(Collected data)
╔══
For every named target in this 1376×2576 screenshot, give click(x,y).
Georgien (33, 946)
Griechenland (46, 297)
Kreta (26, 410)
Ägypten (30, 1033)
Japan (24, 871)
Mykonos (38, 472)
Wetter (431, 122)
╚══
For this exercise, write out all of the data exactly.

Solution -
For every named target in this 1376×2576 screenshot, give click(x,y).
Georgien (33, 946)
Griechenland (46, 297)
Kreta (26, 410)
Ägypten (30, 1033)
Japan (24, 871)
Mykonos (38, 472)
Wetter (431, 122)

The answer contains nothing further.